Pitfalls of extreme justiceWe, as a nation, also have a warped attitude towards sex and
sexuality, with notions of family pride and honour bound in. A lot of cases of
young love and elopement do end up in police stations as charges of rape and
kidnapping. An angry father of a runaway girl often has no means of restoring
societal honour except by alleging that his daughter or ward was unwillingly
taken away. Similarly where “love jihad”-type allegations are made, the filing
of rape and kidnapping charges is usually the norm. When return is not an
option for runaway teenagers, the other option is often voluntary death. When,
previously, erring teenagers could be admonished, today we risk imprisoning
them unless both sets of parents act maturely. We therefore need to very
carefully evaluate how far we wish to traverse down the path of criminalising
our youth.
From the policeman who makes the arrest, to the Juvenile Justice
Board that takes the call on whether to allow prosecution as an adult, large
amounts of discretion will necessarily operate. Those who can afford it can and
will challenge any decision to prosecute in higher courts. The result is more
likely to be greater uncertainty, and lesser justice, as criminal trials get
stalled by appeals to superior courts.
“Extreme justice is often injustice,” wrote dramatist Jean Racine,
and an India that disempowers the loneliest, the lost and the last will be a
much harsher place. Whether safety lies in the path of harshness, or in
effective implementation of existing laws, is a call for the republic to take.

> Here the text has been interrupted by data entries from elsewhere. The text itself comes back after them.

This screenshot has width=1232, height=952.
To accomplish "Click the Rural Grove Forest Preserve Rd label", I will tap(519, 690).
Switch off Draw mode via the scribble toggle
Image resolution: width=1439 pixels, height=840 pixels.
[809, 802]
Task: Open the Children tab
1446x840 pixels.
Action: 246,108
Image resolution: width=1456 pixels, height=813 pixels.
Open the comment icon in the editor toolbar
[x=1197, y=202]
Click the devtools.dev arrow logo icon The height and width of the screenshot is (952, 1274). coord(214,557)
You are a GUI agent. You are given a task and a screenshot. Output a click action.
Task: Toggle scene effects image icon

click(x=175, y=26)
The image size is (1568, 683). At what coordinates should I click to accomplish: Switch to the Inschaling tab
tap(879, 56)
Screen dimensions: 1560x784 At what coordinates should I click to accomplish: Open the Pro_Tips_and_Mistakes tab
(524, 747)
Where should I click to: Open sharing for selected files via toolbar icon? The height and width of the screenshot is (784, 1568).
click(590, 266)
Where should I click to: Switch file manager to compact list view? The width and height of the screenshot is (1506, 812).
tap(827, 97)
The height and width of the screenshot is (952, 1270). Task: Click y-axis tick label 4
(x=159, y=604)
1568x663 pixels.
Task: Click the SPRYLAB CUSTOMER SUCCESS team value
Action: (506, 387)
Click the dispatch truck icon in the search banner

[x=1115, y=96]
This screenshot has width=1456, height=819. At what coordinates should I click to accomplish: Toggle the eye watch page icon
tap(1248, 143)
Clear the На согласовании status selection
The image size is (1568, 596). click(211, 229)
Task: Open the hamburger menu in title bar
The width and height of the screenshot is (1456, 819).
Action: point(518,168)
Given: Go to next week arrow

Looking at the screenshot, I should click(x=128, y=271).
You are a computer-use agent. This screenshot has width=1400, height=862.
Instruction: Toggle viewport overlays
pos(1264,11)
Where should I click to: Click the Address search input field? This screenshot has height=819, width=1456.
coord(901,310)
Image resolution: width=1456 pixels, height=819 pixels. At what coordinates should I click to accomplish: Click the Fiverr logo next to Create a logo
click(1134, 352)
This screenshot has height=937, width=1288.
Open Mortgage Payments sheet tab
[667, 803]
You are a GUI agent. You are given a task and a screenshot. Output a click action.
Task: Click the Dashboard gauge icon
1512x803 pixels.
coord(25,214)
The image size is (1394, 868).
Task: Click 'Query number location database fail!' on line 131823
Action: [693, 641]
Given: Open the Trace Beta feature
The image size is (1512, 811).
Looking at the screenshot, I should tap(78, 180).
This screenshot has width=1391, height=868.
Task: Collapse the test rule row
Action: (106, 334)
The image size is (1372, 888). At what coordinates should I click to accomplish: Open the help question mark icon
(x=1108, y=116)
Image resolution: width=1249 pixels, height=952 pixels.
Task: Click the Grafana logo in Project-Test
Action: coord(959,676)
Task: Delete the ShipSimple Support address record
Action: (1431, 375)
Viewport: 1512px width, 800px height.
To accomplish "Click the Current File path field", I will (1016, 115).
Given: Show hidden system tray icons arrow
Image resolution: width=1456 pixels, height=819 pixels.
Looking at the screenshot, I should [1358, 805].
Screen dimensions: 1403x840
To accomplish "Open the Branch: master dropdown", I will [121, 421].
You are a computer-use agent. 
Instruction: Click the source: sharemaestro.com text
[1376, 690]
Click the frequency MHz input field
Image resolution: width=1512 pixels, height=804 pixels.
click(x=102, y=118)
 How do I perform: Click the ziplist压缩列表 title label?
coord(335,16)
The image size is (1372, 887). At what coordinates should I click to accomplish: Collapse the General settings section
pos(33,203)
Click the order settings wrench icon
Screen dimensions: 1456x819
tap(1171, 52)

Justice Holmes, to return to his Harvard lecture, advised: “The past gives us
our vocabulary and fixes the limits of our imagination; we cannot get away from
it. There is, too, a peculiar logical pleasure in making manifest the
continuity between what we are doing and what has been done before. But the
present has a right to govern itself so far as it can; and it ought always to
be remembered that historic continuity with the past is not a duty, it is only
a necessity.”
Has Nirbhaya’s death necessitated harsh laws to deal with India’s
young people or have we elders failed our succeeding generations of youngsters
by exposing them to adult penalties?